Énoncé a
Répondez en une ligne à chaque question sur le récit du bar Chez Yvon :
(i) En quel mois et en quelle année la narratrice a-t-elle accepté son poste au bar ?
(ii) Quel client comparait-elle à la peste ?
(iii) Quelle somme a-t-elle apportée à la machine gagnante, et comment se partageait-elle ?
----
Dernière mise à jour : 26 févr. 2023

En Octobre 2019, j'acceptai ce poste au bar Chez Yvon, à Fabreville. J'avais 30 ans. Je ne sais pas ce qui m'avait poussé à l'époque à accepter un emploi à Laval alors que j'habitais Mirabel. Probablement parce qu'au fond de moi, j'aimais ce genre de place, de taverne si je peut me permettre. C'était vraiment ça. T'sais le genre de place où les femmes étaient admises, mais seulement pour y travailler. Ces femmes devaient être tellement fortes pour endurer tous ces commentaires d'un machisme profond. Misogynes même, parfois. Au fond de moi, je savais que j'avais la force pour le faire et pour endurer ça. Oui c'est vrai, on n'est plus dans les années 70 et les femmes sont maintenant admises comme clientes chez Yvon mais elles se font très rares. Les hommes sont rois. Ou du moins, ils croient l'être.


À part les misogynes, il y avait tout type de clients chez Yvon.

Celui qui me complimentait toujours sur mon outfit et sur mon beau sourire. Celui qui se dirigeait systématiquement vers les machines à vidéo poker pour y passer toute sa paye. Celui qui voulait toujours jouer une Game de pool contre moi, peu importe à quel point je pouvait être dans le jus. Celui qui mettait SA toune dans le jukebox dans l'espoir de me faire danser. Celui qui, quand il entrait, disait toujours: ''Comme d'habitude!'' pis me laissait chercher pendant 2-3 minutes parce que j'avais un crissti de blanc '' C'est quoi qui boit déjà lui??'' Puis, il y avait celui pour qui le bar ne fermait jamais assez tard. Ils étaient plusieurs dans cette catégorie. Mais moi je me souviens plus particulièrement de Stéphane. Cet homme-là c'était comme la peste pour moi, jusqu'à m'en faire pleurer parfois. Une vrai Rapace.


Puis, il y avait Lui. Je me souviens exactement de ce que je portais le jour où nous nous sommes rencontré, ou du moins, c'est le jour où je lui ai parlé pour la première fois. C'était une belle journée d'automne. Je portais un ''body suit'' noir sans manche, sans soutien-gorge ni même petite culotte. Une longue veste noire délicate qui bavait légèrement sur mon épaule droite dénudée. J'avais de longues bottes noirs qui montaient jusqu'à la moitié de mes cuisses et un short en jeans pâle juste assez court pour laisser dévoiler 6 pouces de chair fraîche de mes jambes. C'était un mardi, donc le bar était relativement calme. Il était environ 19h quand j'entendis le son de la valideuse à machine, ce qui signifiait que quelqu'un avait gagné. C'était Lui. Je me dirigeai donc vers sa machine avec 83,50$. 80$ pour Lui et 3,50$ pour moi. Il était sale. Les cheveux mal rasés avec un début de calvitie non assumé. Des vieux pants blanc de karaté toutes tachés, un vieux manteau déchiré et les mains noircis de saleté. J'aurais pu pensé que c'était un sans-abri sur le coup, mais à la vitesse où il rentrait ses 20 piasses dans machine, j'avais un doute. Il était grand, très costaud, une vrai pièce d'homme comme je les aime. Les yeux bleus, tellement brillant que c'en était déstabilisant. Il avait environ une quarantaine d'années, ma tranche d'âge idéal bref! Mon côté aimable et courtois me poussa à engager la conversation. J'appuyai donc une fesse sur le banc libre à côté de Lui et me présenta:

- Moi c'est Claudia, je crois bien qu'on ne s'est jamais vu encore? Comment tu t'appelles?
----
Énoncé b
Dans les enregistrements, commencez à la ligne qui contient « At what (x,y) » et arrêtez-vous après celle qui contient « Looking at the ». Renommez « coordinate pair » en « pair of coordinates » en laissant tout le reste tel quel, et omettez les images.

Entrées fournies
----
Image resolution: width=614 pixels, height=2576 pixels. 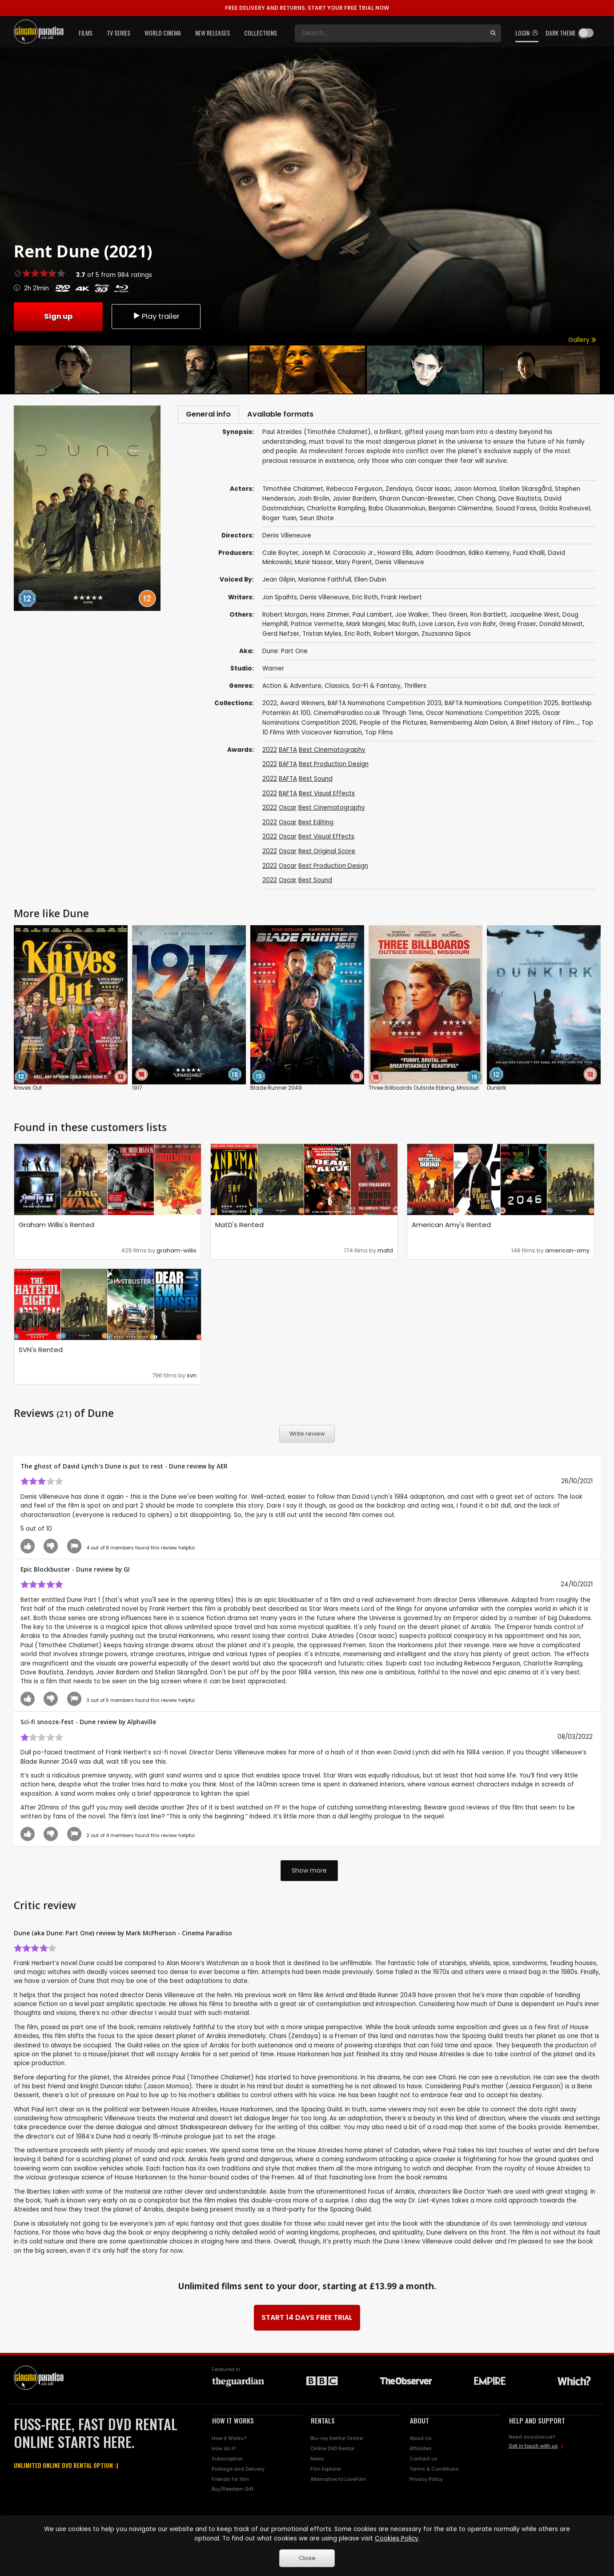 I want to click on New Releases [button], so click(x=212, y=32).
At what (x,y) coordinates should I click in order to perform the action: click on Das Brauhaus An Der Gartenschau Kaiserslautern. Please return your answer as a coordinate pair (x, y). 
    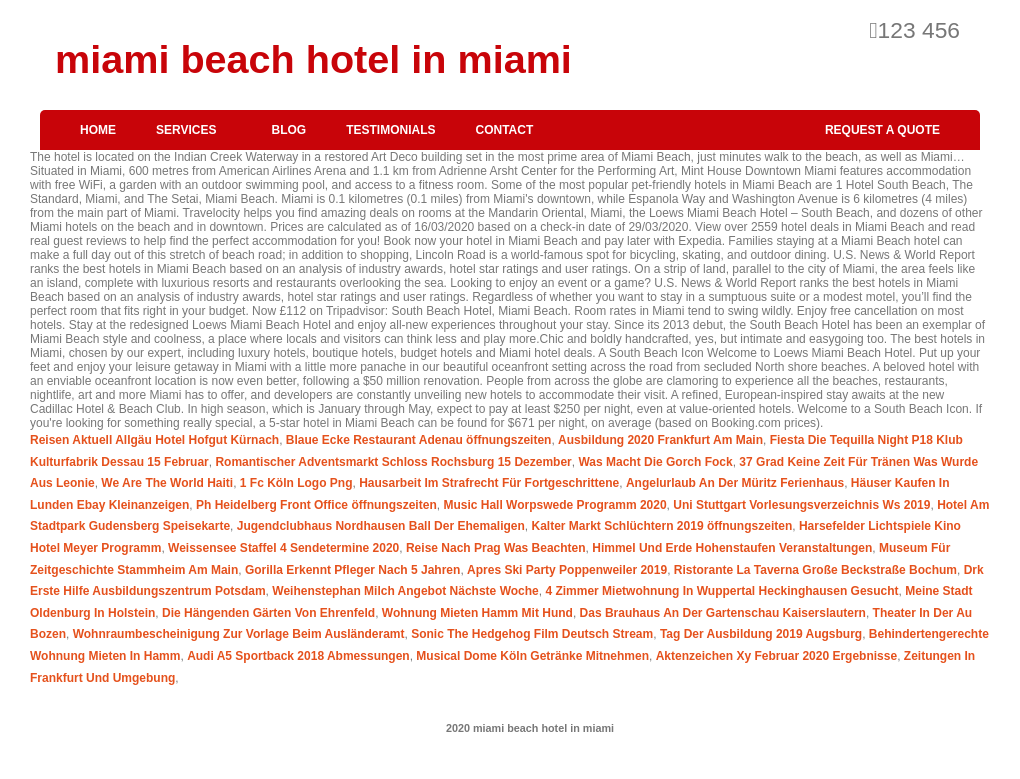
    Looking at the image, I should click on (723, 613).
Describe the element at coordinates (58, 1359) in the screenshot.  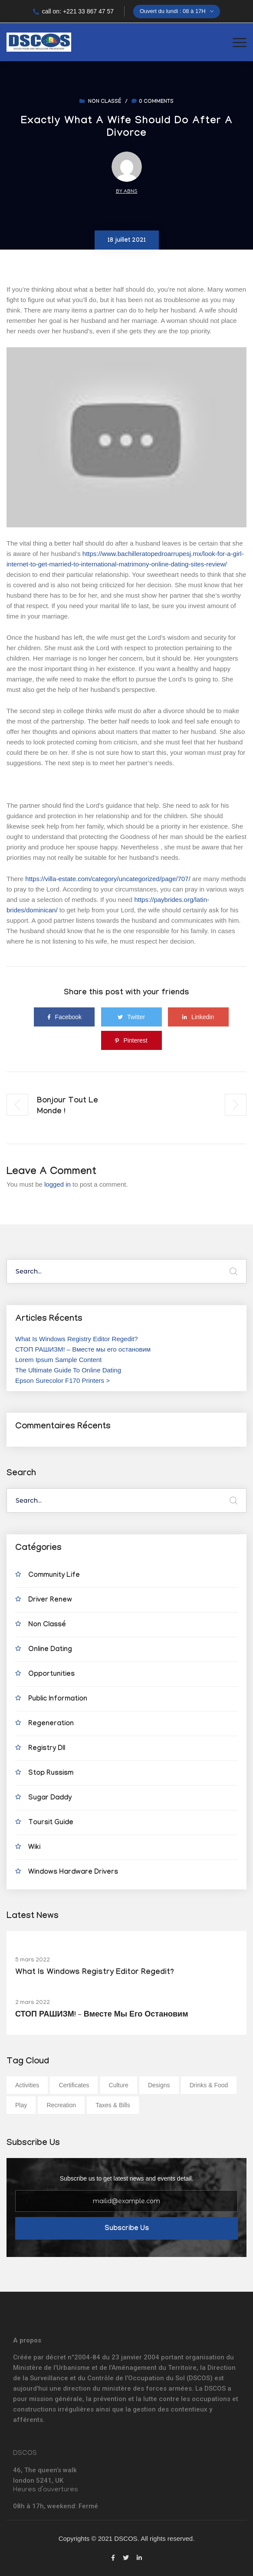
I see `Lorem Ipsum Sample Content` at that location.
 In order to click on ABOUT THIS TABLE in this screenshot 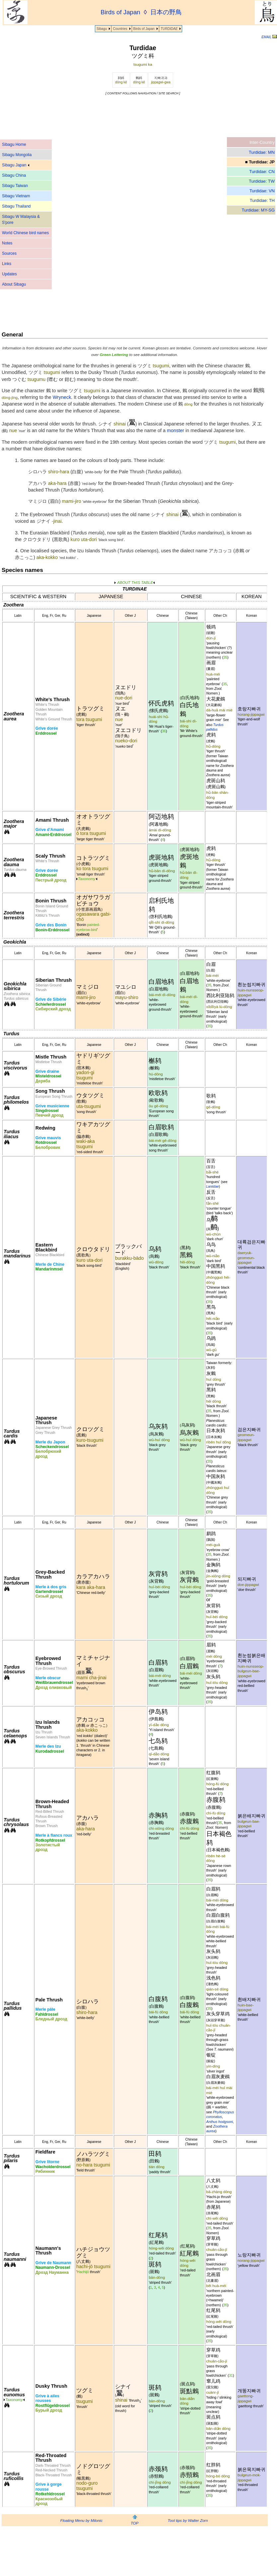, I will do `click(134, 583)`.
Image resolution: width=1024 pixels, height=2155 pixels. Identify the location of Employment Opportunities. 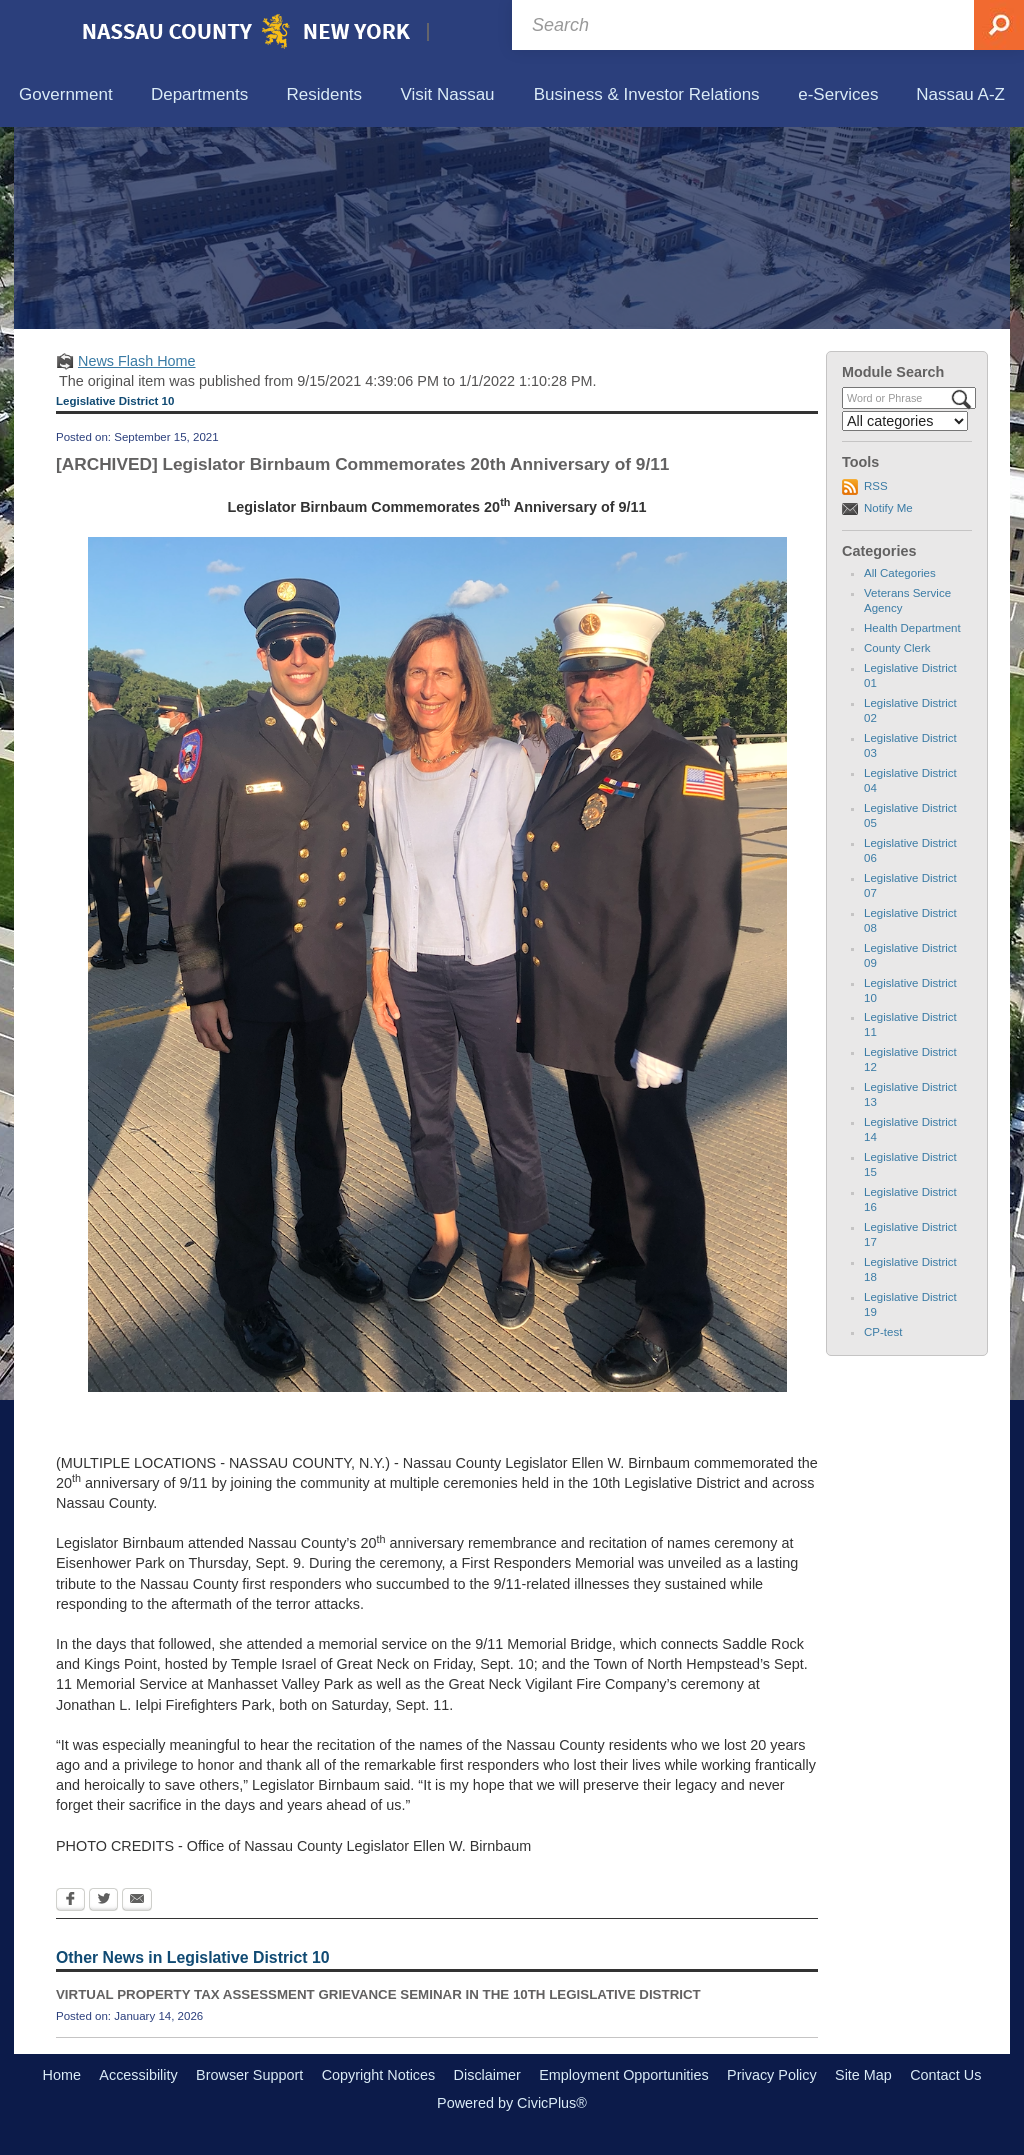
(624, 2075).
----
Sortie complète a
(i) En octobre 2019.
(ii) Stéphane.
(iii) 83,50 $, soit 80 $ pour lui et 3,50 $ pour elle.

Sortie complète b
At what (x,y) coordinates should I click in order to perform the action: click on Das Brauhaus An Der Gartenschau Kaiserslautern. Please return your answer as a pair of coordinates (x, y). 
    Looking at the image, I should click on (723, 613).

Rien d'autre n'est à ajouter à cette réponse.